• Items listed in a dataset:
** Start **

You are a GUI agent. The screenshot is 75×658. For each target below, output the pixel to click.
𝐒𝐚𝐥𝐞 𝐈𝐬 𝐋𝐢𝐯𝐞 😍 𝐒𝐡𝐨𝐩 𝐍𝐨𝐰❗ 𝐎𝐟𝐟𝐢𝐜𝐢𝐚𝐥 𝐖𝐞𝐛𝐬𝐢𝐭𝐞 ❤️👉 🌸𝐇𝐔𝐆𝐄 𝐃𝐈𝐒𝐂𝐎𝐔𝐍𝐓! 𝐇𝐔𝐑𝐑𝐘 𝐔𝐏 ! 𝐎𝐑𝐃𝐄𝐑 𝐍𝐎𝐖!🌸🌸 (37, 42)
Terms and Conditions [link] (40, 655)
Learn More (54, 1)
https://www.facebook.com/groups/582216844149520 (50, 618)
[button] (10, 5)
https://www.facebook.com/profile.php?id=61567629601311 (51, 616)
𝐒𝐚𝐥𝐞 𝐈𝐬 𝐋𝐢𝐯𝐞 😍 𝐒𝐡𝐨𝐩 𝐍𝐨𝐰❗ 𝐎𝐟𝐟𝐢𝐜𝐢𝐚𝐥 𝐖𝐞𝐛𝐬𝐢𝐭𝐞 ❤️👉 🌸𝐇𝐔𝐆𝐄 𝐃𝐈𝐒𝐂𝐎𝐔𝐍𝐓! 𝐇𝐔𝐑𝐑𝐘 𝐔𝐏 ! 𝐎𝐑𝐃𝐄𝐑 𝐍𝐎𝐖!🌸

** End **

• Work required: Reproduce the lines from the one holding "https://www.facebook.com/groups/582216844149520 (50, 618)" through the last line of the records, both ends included.

• Complete answer:
https://www.facebook.com/groups/582216844149520 (50, 618)
[button] (10, 5)
https://www.facebook.com/profile.php?id=61567629601311 (51, 616)
𝐒𝐚𝐥𝐞 𝐈𝐬 𝐋𝐢𝐯𝐞 😍 𝐒𝐡𝐨𝐩 𝐍𝐨𝐰❗ 𝐎𝐟𝐟𝐢𝐜𝐢𝐚𝐥 𝐖𝐞𝐛𝐬𝐢𝐭𝐞 ❤️👉 🌸𝐇𝐔𝐆𝐄 𝐃𝐈𝐒𝐂𝐎𝐔𝐍𝐓! 𝐇𝐔𝐑𝐑𝐘 𝐔𝐏 ! 𝐎𝐑𝐃𝐄𝐑 𝐍𝐎𝐖!🌸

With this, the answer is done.